On the night of San Silvestro, known to most of the world as New Year’s Eve, it’s an Italian tradition that the table spread includes oysters. And you might not know it, but these prized molluscs were not only known and loved back in prehistoric times; they have long been a fundamental element of the Mediterranean diet, and indeed of coastal diets the world over, in Asia especially.
The famous archaeologist Heinrich Schliemann, known to the world as the unearther of Troy, found some enormous piles of oyster shells during his excavations at Mycenae, suggesting that they were crucial in the Greek cuisine of more than two thousand years ago. You can see why: when you consider that oysters are fairly easy to catch and open, and simple to prepare, it makes sense that they were an everyday staple.
It was the ancient Romans who turned that everyday staple into the luxury (not to say lusty) product that we know today. When they weren’t locking horns with some enemy, they were throwing themselves into immense, table-groaning blow-outs, of the kind described by Petronius in his Satyricon. Again, one has to marvel at the Romans’ genius for logistics. It has long been known that oyster farming flourished on the French coasts at the time, but there is also evidence that the Romans imported oysters from as far afield as Britain, and we have to wonder how they managed to keep them fresh, even alive, on those long and painstaking voyages.

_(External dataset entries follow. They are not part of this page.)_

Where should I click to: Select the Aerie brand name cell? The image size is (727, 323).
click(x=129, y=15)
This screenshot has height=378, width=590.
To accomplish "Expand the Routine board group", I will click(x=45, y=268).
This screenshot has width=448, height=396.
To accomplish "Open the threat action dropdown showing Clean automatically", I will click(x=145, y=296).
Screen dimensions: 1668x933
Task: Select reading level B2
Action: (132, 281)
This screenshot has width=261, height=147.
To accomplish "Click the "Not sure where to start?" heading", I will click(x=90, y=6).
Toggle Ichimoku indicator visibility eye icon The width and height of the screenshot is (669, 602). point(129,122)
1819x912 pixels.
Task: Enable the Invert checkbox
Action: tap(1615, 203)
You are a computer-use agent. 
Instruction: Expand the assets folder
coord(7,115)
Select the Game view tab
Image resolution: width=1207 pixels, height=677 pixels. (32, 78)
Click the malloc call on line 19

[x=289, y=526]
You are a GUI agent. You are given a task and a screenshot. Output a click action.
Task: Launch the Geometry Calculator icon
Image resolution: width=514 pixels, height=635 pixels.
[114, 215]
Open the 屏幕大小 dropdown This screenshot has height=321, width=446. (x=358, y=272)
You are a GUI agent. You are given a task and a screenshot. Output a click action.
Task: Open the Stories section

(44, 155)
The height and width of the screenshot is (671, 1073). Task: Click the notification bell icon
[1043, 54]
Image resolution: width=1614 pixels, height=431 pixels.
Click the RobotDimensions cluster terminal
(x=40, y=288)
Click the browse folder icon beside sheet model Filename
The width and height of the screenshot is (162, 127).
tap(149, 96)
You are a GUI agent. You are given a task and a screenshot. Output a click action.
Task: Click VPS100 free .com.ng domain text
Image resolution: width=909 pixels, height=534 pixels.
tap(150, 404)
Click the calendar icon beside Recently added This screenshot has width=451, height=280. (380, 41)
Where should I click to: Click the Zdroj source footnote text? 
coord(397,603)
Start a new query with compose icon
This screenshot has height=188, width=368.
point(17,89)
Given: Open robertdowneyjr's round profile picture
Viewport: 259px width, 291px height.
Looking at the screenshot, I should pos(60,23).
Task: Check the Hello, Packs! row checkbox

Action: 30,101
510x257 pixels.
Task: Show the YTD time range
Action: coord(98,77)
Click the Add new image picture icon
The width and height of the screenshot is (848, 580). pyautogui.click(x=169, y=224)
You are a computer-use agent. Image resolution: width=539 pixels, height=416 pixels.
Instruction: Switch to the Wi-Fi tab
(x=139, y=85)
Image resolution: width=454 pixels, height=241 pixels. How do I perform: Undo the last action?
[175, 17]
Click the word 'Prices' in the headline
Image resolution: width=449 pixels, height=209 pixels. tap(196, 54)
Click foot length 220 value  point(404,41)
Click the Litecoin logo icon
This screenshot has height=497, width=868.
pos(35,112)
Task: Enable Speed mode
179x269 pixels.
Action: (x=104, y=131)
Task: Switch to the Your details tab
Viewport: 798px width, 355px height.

Oysters have garnered many myths and legends over the centuries, from their reputed aphrodisiacal powers – for which they were denounced by Savonarola – to obscure medicinal properties, sworn by in various parts of the world. To be honest, all these folk tales just seem like pretexts to eat the darn things, as if their very deliciousness weren’t reason enough. Another common saying is that oysters are “good” in all months that have an r in them – so, eight months of the year. Back in the day, oysters were usually cooked, preferably over the coals. It was the debauchee par excellence, Giacomo Casanova, who is said to have invented our current way of eating them: raw, with the fingers, straight from the shell, in an act of the most unfettered sensuality.
History has produced other great oyster-guzzlers. Balzac was reported to have consumed more than a hundred in a sitting, while Hemingway put away a mere two dozen, served in a vinaigrette and washed down with great libations of champagne.
Oyster farming today is not a simple process. The larvae are harvested in their infant stage, which lasts for well over a year; they eventually grow into adults and are subsequently refined and purified in so-called claires, the basins in which they reach that level of fineness and delicacy that we so love. Certain specialized restaurants offer whole menus of diverse species (or subspecies) of these prized bivalves, but really, there are only two types of oysters: cupped and flat, with the latter being more sought-after. Flat oysters can be found white - these are known as belons – and green, or Marennes. They are almost always eaten raw, but gastrosophs and gourmets manage to disagree even on this: some like them au naturel, and some with a squeeze of lemon, which purists – myself among them – consider the worst of heresies, as it gets in the way of the oysters’ aromatic complexity.
Recently, top chefs have tried all sorts of interesting experiments with oysters: steaming them, baking them, frying them, emulsifying them. But there’s no doubt that nothing comes close to eating them raw for unparalleled sensuality and decadence. And when we think of the great New Year’s Eve banquet, we inevitably imagine them paired with a classic method sparkling wine, almost invariably champagne. But in France, you’ll sometimes find oyster stalls that serve them with still whites, or even Muscadet.
For us layfolk, we should drink what we feel like drinking. So from all of us at the Vivere di Gusto editorial team, let’s raise a glass to a wonderful 2023!
“As I ate the oysters with their strong taste of the sea and their faint metallic taste that the cold white wine washed away, leaving only the sea taste and the succulent texture, and as I drank their cold liquid from each shell and washed it down with the crisp taste of the wine, I lost the empty feeling and began to be happy and to make plans”.